Les exportations de la Chine ont connu en juin une augmentation inattendue grâce à la levée des restrictions sanitaires, cependant les importations ont fortement ralenti en raison du contexte incertain de l’économie.

Contrairement aux prévisions, les exportations chinoises continuent sur leur lancée. Les ventes à l’étranger ont bondi en juin à 17,9% sur un an, selon des chiffres des Douanes chinoises, alors que des analystes anticipaient un ralentissement (12,8%), après une hausse de 16,9% en mai.

Cette hausse du commerce extérieur chinois s’explique par la levée de restrictions sanitaires, notamment à Shanghai, poumon économique et commercial de la Chine. Après deux mois de confinement, suite à une nouvelle flambée épidémique dans tout le pays, le confinement de Shanghai a pris fin en juin.

Cette nouvelle a permit une reprise plus ou moins rapide de l’activité dans la plus grande ville de Chine et sa région. Avec l’assouplissement des restrictions, «le débit quotidien de fret au port de Shanghai a retrouvé 95% de son niveau normal fin juin», a expliqué à l’Agence France Presse, l’économiste Rajiv Biswas, du cabinet S&P Global Market Intelligence.

En juin, l’excédent commercial de la Chine a atteint un plus haut depuis cinq mois à 97,4 milliards de dollars (97 milliards d’euros), tandis que l’excédent chinois s’élevait à 78,7 milliards de dollars un mois plus tôt.
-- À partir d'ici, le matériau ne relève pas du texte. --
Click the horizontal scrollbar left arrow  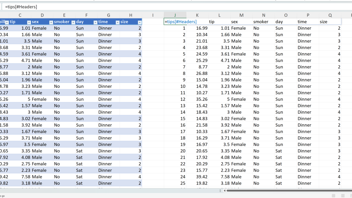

Le commerce extérieur a repris de «manière significative», s’est félicité le porte-parole des Douanes, Li Kuiwen, lors d’un point presse. Ce dernier a reconnu la présence de «facteurs d’instabilité et d’incertitude», sans précisé lesquels. Toutefois, «la robustesse des exportations risque de ne pas durer», a prévenu l’économiste Zhiwei Zhang, du cabinet Pinpoint Asset Management.
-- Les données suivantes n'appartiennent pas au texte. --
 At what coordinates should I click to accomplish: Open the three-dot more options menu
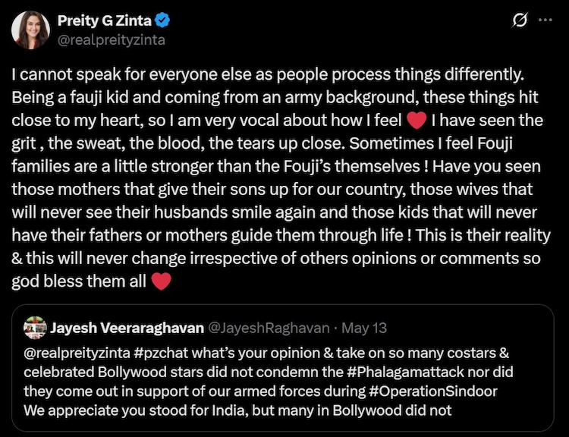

Selon lui, «la demande des pays développés, tournée vers les biens de consommation, bascule désormais vers les services». Depuis 2020, les exportations chinoises ont largement profité de la demande du reste du monde en produits de protection contre le Covid-19.

Mais la demande internationale est en repli avec le retour à une vie normale dans de nombreux pays. De plus, la menace de récession aux Etats-Unis et en Europe, ainsi que le risque d’une nouvelle vague de propagation du Covid-19 en Europe, réduit un peu plus la demande en produits chinois.
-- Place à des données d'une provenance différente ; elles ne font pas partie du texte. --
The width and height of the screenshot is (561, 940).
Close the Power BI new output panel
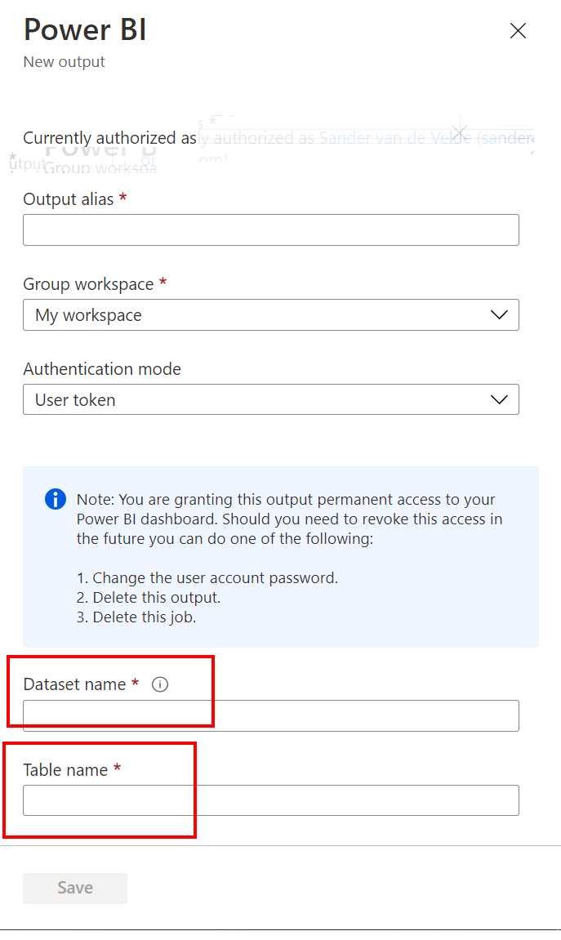[518, 30]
Malgré ces données positives, les importations de la Chine ont fortement ralenti en juin (+1% sur un an), après une hausse de 4,1% en mai 2022. En volume, les importations en juin ont ainsi connu un plus bas depuis trois ans.

Ce ralentissement s’explique par la baisse des achats chinois de produits étrangers. Les incertitudes liées au Covid-19, impactent l’activité et pèsent sur le revenu des ménages, ce qui ralenti la consommation et par conséquent, les achats de produits étrangers.

Ce ralentissement s’explique également par la «fragilité» du secteur de la construction, qui fait face à une demande moins importante en matériaux de construction importés. De plus, l’immobilier, qui a longtemps été un pilier de la croissance en Chine, est en plaine crise avec la nouvelle législation, la conjoncture économique, et le Covid-19.

Malgré la bonne performance du commerce extérieur, la Chine devrait annoncer pour le deuxième trimestre 2022 l’une des croissances les plus faibles depuis 2020. Les restrictions sanitaires et la crise dans l’immobilier ont porté un coup à l’économie. De nombreuses entreprises, usines et commerces ont été contraintes de cesser leur activité, et des chaînes d’approvisionnement sous tension.

Selon un groupe de douze experts interrogés par l’Agence France Presse, la produit intérieur de la Chine devrait être en hausse de 1,6% sur un an, sur la période avril-juin. Au trimestre précédent, le PIB de la Chine avait progressé de 4,8% sur un an, en-deçà de l’objectif de 5,5% fixé cette année par Pékin.